Before the ink has dried on the government’s decision to approve connecting the electricity grids of Cyprus and Greece, the first warnings of its immense cost was made as the government spokesman defended the move.

Chairman of the House energy committee Kyriakos Hadjiyiannis said the move approved by the cabinet for participation in the Great Sea Interconnector (GSI) will cost 500,000 consumers €17 per month or €200 per year, while Cyprus will pay €105 million on average annually for the next 35 years.

Hadjiyiannis told Alpha that these calculations did not change with the government’s decision.

But government spokesman Konstantinos Letymbiotis said Hadjiyiannis had applauded the project a couple of years ago, even saying it was of “strategic importance”.

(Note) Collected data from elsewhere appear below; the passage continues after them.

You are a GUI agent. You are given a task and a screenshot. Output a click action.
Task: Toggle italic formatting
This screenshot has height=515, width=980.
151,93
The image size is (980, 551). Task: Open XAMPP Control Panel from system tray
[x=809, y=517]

He added that “Hadjiyiannis does not have all the data before him [and] he is sky-rocketing the cost of the construction by 30 to 40 per cent.”

“It is self-evident that lifting the energy isolation of our country will help and relieve the Cypriot consumers,” the spokesman said.

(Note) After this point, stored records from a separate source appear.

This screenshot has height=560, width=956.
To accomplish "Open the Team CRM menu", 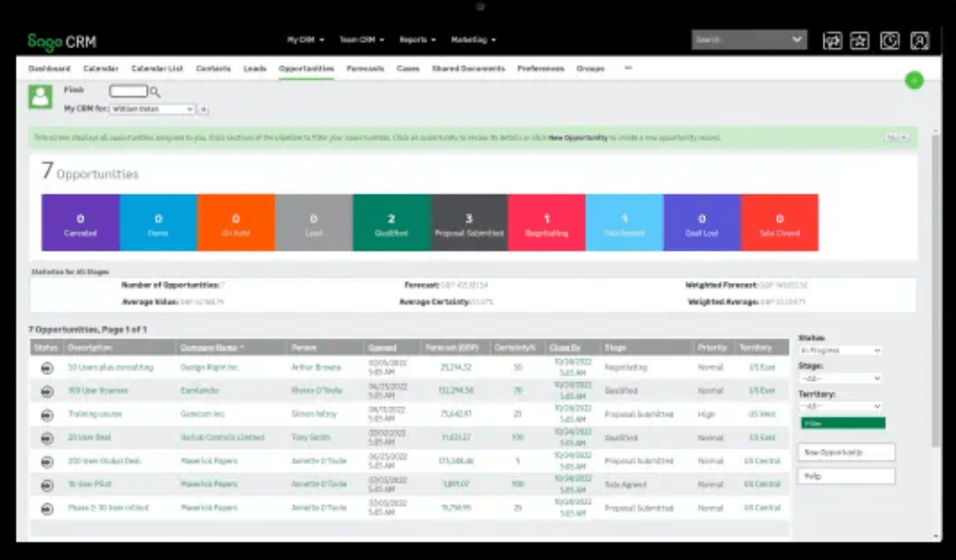I will [361, 40].
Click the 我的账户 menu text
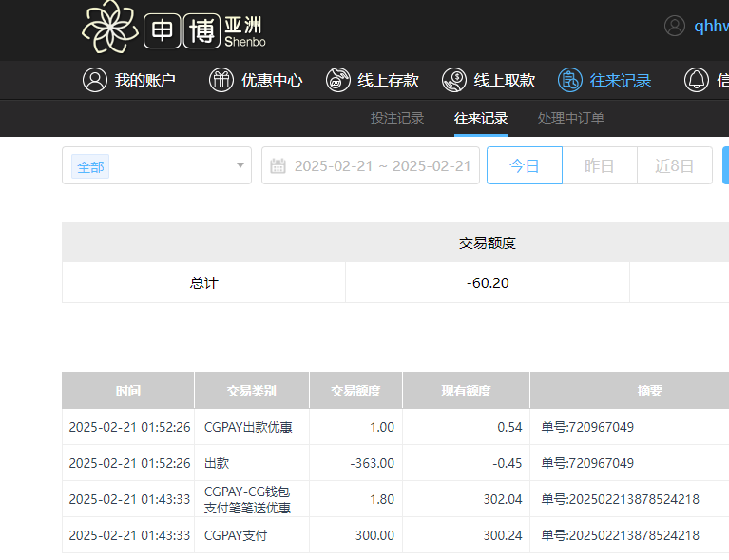The width and height of the screenshot is (729, 560). click(x=145, y=81)
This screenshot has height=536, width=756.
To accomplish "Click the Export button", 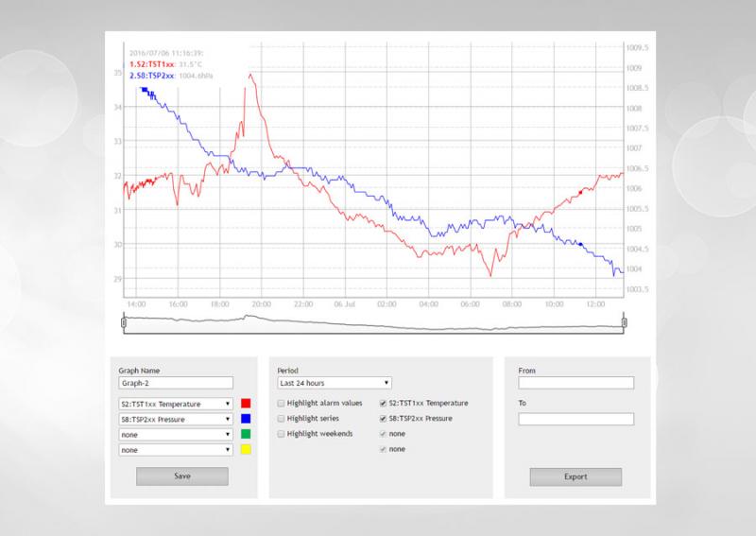I will click(576, 476).
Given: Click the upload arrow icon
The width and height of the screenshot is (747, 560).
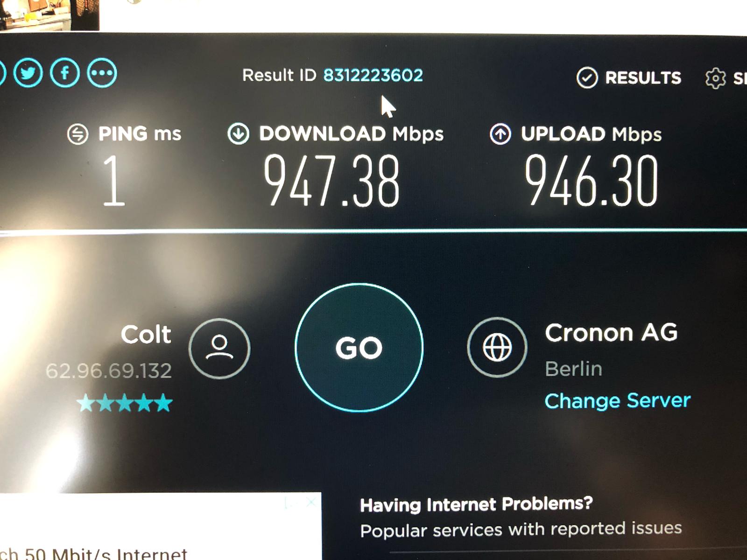Looking at the screenshot, I should [x=500, y=134].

He also assured that there would be no increases on electricity bills during the construction period and that by its completion the cost of electricity would drop by 40 per cent.

Meanwhile, former Disy president Averof Neophytou lashed out at President Nikos Christodoulides, asking if he could clearly say when the project would finally be completed and how much it would cost the taxpayers.

He said the president, speaking on Sigma TV, avoided replying directly to questions and turned the interview into a coffeeshop chat.